About the Farm

“Eating is an agricultural act.” – Wendell Berry

Founded in 1977 by Stephen and Gloria Decater, Live Power Community Farm is a 50-acre, solar electric and horse-powered, diversified, certified biodynamic farm. Four acres are devoted to an intensive vegetable garden hosting some 60 varieties of vegetables and herbs. We use a glasshouse and cold frames to propagate vegetable and flower transplants, and grow home orchard fruits and field and forage crops for hay, grain, and pasture. Animal husbandry includes draft horses, dairy and beef cows, feeder pigs, sheep, and laying hens. We butcher and process meat animals, and bake bread in our outdoor, wood-fired brick oven.

The farm is located at about 1,400 feet elevation in Round Valley in Mendocino County, California. The valley, with a local population of about 3,000, has the largest Native American reservation in California and is surrounded by the Eel River and the Mendocino National Forest. Local agriculture includes cattle and hay raising and small organic herb and fruit growing. It is hot and dry during the summer, with winter rains from November to March.
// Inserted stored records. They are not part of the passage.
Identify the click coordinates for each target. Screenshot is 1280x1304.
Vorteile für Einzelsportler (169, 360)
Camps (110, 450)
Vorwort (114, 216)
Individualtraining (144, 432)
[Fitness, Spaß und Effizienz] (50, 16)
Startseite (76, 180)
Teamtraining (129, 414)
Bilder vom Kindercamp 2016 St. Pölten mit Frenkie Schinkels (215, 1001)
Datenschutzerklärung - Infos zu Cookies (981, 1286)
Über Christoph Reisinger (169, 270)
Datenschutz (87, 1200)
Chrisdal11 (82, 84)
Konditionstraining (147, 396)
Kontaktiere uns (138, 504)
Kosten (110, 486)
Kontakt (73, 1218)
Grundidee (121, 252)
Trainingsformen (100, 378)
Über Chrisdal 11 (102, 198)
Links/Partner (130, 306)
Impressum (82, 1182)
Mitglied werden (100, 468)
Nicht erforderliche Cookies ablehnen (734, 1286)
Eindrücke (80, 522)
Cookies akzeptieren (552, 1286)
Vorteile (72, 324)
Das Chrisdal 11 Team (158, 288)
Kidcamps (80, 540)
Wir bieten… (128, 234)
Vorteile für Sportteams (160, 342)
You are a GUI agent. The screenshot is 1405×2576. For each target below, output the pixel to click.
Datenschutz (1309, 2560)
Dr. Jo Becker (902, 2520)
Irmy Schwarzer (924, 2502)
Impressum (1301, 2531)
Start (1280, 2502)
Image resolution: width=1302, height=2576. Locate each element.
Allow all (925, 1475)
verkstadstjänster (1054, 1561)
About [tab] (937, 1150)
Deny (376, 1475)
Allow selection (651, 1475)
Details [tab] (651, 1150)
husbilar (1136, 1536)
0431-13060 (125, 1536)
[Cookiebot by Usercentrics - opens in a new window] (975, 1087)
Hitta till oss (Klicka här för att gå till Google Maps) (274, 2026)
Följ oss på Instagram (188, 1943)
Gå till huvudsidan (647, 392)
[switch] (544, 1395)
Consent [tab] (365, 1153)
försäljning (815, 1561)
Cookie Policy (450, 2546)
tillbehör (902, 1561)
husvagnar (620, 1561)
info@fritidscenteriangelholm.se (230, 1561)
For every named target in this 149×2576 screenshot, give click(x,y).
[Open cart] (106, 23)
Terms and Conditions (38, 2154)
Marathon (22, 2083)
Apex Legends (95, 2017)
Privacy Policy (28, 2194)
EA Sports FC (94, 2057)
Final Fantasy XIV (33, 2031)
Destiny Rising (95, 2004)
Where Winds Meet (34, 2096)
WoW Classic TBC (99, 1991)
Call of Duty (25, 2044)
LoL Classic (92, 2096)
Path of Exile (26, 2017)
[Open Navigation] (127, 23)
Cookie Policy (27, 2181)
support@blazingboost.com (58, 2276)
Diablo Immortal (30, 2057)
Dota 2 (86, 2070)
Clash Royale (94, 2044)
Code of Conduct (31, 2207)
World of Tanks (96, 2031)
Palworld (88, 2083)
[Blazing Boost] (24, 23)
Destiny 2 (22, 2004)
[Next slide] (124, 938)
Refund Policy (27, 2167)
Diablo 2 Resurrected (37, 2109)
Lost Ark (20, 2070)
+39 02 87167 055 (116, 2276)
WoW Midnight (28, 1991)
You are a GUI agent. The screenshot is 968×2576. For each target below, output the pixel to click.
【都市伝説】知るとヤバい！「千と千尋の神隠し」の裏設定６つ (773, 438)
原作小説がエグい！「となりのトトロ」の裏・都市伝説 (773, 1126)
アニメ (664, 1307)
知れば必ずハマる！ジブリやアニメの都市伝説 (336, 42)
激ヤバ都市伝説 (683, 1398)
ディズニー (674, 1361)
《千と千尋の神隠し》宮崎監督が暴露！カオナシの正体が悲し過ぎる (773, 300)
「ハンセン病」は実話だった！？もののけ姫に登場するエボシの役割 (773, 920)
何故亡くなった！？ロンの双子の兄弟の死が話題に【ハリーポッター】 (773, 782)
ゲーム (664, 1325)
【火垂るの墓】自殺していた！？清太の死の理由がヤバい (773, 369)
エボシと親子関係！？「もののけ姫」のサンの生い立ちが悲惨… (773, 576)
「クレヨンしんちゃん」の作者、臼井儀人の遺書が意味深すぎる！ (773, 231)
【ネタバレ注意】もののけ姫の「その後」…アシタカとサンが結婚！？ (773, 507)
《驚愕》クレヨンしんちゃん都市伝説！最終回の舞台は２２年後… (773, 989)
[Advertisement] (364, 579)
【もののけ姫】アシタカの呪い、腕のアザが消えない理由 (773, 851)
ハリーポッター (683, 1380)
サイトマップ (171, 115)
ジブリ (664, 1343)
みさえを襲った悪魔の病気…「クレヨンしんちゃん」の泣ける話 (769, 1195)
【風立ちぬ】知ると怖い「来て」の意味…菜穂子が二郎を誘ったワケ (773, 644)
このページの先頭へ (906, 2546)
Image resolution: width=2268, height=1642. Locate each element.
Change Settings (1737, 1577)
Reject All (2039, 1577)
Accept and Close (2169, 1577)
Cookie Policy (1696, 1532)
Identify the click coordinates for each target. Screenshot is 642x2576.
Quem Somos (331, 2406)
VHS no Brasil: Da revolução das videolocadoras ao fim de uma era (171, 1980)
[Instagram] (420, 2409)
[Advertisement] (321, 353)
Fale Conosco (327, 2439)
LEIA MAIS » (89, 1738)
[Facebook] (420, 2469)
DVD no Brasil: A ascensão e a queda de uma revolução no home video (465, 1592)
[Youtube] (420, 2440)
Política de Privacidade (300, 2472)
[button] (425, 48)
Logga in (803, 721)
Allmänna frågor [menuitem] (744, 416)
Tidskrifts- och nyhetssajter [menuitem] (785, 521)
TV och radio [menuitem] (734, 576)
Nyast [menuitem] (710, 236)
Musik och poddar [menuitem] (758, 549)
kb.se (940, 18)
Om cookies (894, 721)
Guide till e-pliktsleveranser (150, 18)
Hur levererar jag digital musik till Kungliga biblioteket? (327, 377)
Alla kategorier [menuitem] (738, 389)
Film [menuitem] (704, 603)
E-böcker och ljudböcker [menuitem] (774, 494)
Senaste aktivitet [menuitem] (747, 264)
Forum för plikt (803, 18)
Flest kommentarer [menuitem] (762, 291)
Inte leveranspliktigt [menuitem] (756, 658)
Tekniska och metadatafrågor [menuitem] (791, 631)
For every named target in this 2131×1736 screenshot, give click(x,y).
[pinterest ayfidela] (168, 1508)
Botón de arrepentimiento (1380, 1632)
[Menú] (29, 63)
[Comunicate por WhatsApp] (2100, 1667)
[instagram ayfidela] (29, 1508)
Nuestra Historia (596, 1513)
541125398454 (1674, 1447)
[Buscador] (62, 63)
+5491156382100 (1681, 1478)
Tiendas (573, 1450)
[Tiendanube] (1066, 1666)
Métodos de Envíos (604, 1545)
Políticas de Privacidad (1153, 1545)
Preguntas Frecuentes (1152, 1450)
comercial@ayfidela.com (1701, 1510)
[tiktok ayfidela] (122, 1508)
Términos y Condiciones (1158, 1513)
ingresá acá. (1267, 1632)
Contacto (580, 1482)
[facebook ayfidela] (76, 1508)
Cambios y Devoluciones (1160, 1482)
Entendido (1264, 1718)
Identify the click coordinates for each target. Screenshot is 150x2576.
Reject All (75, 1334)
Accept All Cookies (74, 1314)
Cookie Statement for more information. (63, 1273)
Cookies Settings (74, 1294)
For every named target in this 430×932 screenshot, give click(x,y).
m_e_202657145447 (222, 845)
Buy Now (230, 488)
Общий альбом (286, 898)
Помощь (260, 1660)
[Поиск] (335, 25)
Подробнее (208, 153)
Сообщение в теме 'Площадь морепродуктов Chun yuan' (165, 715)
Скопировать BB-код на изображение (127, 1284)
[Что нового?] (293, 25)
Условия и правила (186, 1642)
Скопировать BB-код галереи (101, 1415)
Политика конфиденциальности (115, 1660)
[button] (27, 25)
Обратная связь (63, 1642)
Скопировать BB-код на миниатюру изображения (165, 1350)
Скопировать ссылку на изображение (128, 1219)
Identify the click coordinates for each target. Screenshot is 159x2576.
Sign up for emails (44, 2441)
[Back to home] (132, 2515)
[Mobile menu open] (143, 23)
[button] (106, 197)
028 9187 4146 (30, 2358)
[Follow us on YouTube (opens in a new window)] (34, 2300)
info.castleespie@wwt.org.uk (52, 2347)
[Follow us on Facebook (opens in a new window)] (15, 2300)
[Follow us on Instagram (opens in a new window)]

Since 1978, apprentices have been part of our farm community. Just as we once learned from the agricultural visionary Alan Chadwick, we now continue that tradition by teaching adults of all ages from the United States and abroad in work-study programs lasting from three months to three years.

We began operating as a Community Sustained Agriculture (CSA) farm in 1988, with 15 families who supported our goals of long-term productivity and soil and environmental health. Over the years we have
consciously developed our farm by encouraging community involvement and interaction. We believe farms must not only provide healthy, nourishing food, but also create an avenue for people to re-enter
the garden and develop the consciousness, strength, and commitment to care for it. Today, our farm is supported entirely by more than 100 families and individuals who carry the operating cost of the farm and share in the harvest, and by our school class visitation program for elementary and secondary school classes.

Our three grown sons—Alexander, Christopher and Nicholas—are busy now with their own projects and land, though they all help us out when needed.

As we look to the future, there are two permanent positions at Live Power Community Farm we hope to find individuals to fill. Under our general guidance, a garden manager would lead the team of 3 to 5 apprentices in husbanding the vegetable garden, and a horse farmer would be responsible for horse work and care, and for growing hay, grain, and pasture for the livestock. Learn more about these positions.

We would also like to secure additional land that would enable us to complete our biodynamic farm organism, that is, producing feed, fertilizer, and energy from our own land base. By adding fields for growing hay and grains and more pastureland for grazing, we would be able more easily to provide enough feed for our animals and to operate the farm as a self-sufficient organism.